Traditional flow data gives a broad view of network communications by reporting the addresses, ports, and byte and packet counts contained in a flow. This data is valuable, but it gives little insight into the actual content of flows, especially when nonstandard destination ports are used to circumvent policy. To obtain this missing insight, we investigated intraflow data, that is, information about events that occur inside of flows that can be conveniently collected, stored, and analyzed within a flow monitoring framework. Previous work in this area centers on the extraction of selected protocol fields (such as DNS names reported by YAF, for instance). Our work focuses instead on new types of data that are independent of protocol details, such as the lengths and arrival times of messages within a flow, and the distribution of bytes in the flow data. This data is especially useful in flow analytics, and has the attractive property that it applies equally well on both encrypted and unencrypted flows.

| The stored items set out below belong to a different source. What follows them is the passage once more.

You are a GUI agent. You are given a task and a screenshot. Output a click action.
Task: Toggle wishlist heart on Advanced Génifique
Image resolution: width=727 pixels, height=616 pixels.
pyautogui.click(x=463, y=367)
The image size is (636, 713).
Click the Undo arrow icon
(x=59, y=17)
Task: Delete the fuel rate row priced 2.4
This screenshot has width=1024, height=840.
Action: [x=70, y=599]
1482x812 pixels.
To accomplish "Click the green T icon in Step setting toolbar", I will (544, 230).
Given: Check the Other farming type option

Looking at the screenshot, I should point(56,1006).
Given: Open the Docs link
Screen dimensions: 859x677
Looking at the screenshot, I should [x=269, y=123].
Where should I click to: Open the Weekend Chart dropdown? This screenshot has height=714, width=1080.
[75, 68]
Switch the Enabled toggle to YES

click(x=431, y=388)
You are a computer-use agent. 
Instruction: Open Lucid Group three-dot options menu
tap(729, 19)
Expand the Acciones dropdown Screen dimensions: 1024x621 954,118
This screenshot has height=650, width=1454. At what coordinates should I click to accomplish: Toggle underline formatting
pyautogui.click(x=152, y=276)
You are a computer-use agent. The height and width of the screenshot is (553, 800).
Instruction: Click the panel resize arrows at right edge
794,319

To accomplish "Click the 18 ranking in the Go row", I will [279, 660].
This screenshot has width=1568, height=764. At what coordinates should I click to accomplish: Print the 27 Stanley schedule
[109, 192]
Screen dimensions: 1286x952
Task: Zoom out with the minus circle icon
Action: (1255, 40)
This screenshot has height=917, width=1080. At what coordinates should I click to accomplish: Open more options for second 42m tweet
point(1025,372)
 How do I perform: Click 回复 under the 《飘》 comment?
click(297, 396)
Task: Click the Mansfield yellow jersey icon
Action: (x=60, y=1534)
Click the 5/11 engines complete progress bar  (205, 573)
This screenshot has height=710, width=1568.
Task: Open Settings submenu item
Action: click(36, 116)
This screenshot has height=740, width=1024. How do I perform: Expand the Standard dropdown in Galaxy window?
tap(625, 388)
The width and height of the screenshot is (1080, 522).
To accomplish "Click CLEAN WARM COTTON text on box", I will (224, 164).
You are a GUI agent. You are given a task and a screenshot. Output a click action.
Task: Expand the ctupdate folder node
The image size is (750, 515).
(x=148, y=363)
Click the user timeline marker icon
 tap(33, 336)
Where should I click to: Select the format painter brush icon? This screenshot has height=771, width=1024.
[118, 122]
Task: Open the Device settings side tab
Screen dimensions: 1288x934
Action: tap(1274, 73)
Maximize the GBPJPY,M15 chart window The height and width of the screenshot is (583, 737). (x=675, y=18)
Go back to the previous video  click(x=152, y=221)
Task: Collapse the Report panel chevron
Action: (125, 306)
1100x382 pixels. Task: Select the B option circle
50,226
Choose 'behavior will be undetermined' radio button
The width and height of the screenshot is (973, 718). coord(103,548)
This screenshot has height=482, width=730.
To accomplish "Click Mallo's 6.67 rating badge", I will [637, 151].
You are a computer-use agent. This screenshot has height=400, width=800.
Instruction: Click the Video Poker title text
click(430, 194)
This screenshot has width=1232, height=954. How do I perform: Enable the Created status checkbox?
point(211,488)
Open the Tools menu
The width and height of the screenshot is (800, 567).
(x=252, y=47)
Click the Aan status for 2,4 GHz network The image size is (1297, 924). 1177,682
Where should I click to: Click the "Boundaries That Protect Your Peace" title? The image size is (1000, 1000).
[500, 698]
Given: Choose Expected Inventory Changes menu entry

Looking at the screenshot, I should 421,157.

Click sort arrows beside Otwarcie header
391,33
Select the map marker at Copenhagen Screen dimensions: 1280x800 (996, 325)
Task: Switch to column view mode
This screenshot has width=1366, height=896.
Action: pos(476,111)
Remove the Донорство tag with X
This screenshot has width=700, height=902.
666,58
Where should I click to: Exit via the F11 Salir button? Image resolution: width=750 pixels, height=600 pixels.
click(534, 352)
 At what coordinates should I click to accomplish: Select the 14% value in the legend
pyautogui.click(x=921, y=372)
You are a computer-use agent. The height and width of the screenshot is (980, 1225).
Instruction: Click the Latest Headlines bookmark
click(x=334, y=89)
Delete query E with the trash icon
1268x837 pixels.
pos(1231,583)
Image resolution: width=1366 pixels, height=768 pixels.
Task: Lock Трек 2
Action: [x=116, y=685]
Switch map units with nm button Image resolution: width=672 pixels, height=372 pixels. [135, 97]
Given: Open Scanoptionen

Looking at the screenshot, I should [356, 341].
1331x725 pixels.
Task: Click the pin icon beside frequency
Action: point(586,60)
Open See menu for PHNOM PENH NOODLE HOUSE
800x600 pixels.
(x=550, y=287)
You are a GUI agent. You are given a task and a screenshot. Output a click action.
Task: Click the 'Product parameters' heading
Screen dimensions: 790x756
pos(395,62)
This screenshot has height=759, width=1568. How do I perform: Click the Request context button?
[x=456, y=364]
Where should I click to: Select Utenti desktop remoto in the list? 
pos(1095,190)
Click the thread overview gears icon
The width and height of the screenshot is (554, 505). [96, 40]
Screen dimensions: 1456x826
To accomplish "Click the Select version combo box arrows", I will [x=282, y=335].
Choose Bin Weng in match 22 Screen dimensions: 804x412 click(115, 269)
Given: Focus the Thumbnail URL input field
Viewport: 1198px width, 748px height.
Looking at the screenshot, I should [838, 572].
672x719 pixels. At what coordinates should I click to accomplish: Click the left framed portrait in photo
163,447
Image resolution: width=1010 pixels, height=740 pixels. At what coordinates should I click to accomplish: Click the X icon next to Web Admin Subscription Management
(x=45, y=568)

In our experiments with intraflow data, we found that it can be used for the detection of malicious network activity, for the identification of the application associated with the flow, and for the understanding of encrypted traffic. For example, DNS tunnels show up in this data, as do other out-of-policy tunnels and encrypted sessions on non-standard ports. In this presentation, we describe our experiments—including the collection of intraflow data from network taps, endpoints, and malware sandbox runs—and the analysis of that data using statistical and machine learning techniques. We present data on the cost of computation, transmission, and storage for these new data types. We also demonstrate the software tools that we constructed to gather this data, which convert a packet trace directly into a JSON-based flow description in a way that embodies both an exporter and a collector, and thus facilitates rapid prototyping and exploration of new data types. (We plan to make these tools open source, hopefully before January 2016.)